The problem - In the records below, switch "coordinates" to "position" in the lines from the one with "The image size" to the one with "point(419,510)". Write out only those lines with everything else unchanged, and leave out the pictures.

Records -
start
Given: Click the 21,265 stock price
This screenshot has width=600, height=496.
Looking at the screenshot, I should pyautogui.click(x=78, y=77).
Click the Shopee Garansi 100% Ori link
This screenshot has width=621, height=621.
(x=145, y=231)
end
start
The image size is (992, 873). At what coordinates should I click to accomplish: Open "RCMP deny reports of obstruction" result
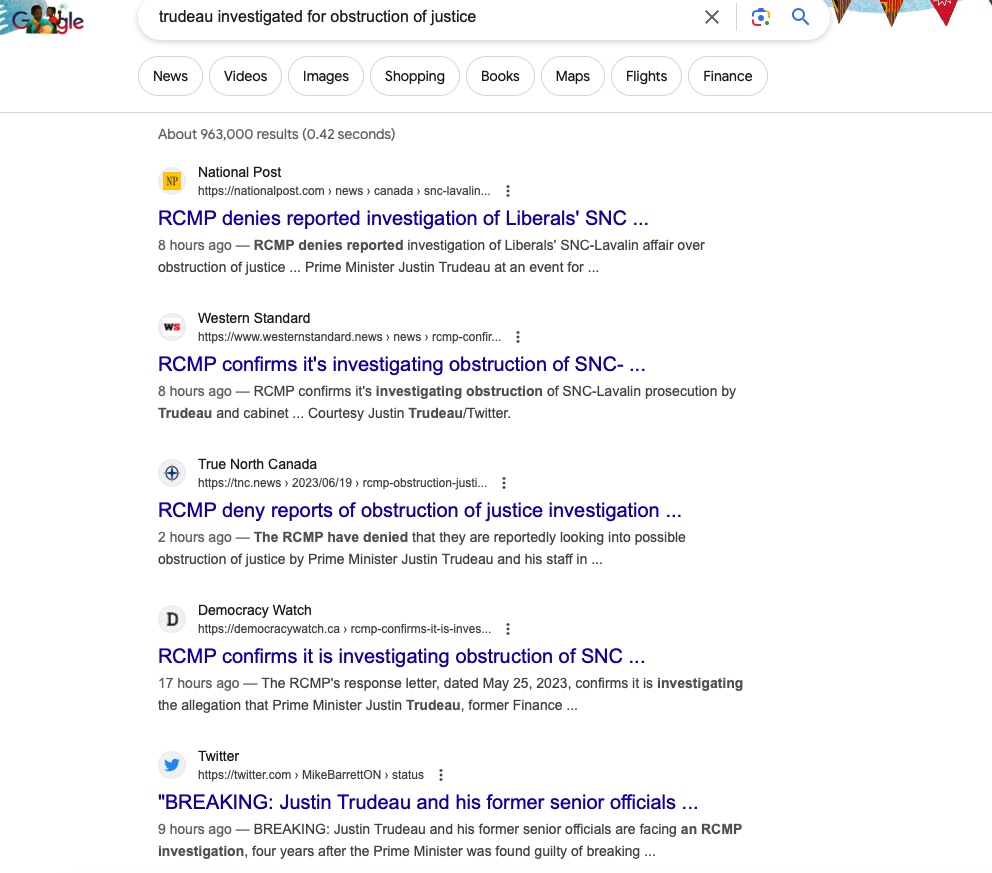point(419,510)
end
Final result -
The image size is (992, 873). At what position should I click to accomplish: Open "RCMP deny reports of obstruction" result
point(419,510)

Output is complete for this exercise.